[[ Data open ]]
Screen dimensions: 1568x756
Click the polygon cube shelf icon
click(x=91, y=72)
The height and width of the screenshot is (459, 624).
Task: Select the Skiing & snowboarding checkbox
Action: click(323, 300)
[[ Data closed ]]
What you will do ▸ Set down each entry above again exactly as it reads.

Completed exercise ▸
Screen dimensions: 1568x756
Click the polygon cube shelf icon
click(x=91, y=72)
The height and width of the screenshot is (459, 624).
Task: Select the Skiing & snowboarding checkbox
Action: click(323, 300)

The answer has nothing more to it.